(Work to be completed) Across the whole listing, copy out every line that includes the string "next".
━━ Dataset records ━━
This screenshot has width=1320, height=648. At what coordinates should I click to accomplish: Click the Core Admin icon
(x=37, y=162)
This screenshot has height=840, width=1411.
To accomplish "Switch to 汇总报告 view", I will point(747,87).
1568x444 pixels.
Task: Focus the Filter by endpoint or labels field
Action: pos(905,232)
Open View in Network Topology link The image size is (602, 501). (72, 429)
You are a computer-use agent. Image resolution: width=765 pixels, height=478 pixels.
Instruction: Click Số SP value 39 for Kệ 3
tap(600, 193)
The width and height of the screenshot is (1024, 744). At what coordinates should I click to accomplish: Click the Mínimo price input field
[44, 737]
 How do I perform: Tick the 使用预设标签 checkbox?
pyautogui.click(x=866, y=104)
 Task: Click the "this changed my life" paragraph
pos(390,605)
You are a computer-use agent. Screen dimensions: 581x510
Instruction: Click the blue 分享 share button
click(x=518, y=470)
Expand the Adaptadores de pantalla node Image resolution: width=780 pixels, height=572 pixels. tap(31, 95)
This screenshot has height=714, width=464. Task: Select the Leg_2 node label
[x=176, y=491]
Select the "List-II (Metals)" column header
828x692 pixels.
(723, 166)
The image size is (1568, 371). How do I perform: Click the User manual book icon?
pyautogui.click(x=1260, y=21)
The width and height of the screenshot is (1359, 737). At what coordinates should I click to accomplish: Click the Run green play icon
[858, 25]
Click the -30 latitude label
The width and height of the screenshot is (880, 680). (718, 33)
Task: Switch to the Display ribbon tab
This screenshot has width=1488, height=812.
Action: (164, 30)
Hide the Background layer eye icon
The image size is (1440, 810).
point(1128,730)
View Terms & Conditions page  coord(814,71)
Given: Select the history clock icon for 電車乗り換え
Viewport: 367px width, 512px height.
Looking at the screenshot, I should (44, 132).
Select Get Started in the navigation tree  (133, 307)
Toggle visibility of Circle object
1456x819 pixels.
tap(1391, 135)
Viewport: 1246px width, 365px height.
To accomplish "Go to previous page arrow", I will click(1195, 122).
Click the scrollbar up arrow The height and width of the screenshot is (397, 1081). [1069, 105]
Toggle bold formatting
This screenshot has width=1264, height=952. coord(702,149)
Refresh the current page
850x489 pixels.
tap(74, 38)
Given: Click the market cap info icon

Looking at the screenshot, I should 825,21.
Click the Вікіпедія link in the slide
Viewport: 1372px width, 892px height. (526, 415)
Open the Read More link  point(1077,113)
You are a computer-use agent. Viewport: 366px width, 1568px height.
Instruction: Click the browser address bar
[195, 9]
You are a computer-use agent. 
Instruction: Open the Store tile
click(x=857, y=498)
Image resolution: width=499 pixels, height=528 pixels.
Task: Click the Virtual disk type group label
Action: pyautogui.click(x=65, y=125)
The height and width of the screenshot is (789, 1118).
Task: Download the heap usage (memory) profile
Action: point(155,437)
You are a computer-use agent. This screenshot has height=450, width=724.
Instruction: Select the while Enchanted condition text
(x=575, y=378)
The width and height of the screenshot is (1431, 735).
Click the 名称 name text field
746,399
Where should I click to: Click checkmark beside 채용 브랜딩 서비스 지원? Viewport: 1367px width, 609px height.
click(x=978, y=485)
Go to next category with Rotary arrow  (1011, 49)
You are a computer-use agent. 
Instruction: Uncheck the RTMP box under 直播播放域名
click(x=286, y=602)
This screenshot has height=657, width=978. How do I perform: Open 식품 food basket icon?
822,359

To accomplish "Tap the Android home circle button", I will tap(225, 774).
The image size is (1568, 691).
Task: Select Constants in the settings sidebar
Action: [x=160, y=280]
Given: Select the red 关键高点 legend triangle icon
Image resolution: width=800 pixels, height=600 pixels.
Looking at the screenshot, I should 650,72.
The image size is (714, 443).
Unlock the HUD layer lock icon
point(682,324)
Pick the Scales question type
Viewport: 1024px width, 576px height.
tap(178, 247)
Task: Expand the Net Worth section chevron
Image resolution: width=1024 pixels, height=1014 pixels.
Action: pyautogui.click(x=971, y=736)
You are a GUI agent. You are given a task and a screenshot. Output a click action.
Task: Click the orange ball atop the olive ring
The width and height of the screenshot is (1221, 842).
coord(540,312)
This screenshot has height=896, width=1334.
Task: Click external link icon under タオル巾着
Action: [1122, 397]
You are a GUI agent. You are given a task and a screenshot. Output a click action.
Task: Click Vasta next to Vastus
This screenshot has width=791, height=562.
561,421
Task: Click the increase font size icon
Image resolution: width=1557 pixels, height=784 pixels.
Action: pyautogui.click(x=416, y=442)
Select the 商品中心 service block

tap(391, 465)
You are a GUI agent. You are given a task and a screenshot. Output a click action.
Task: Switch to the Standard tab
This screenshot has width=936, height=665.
━━━
(Task answer)
Go to next category with Rotary arrow  (1011, 49)
Task: Click Vasta next to Vastus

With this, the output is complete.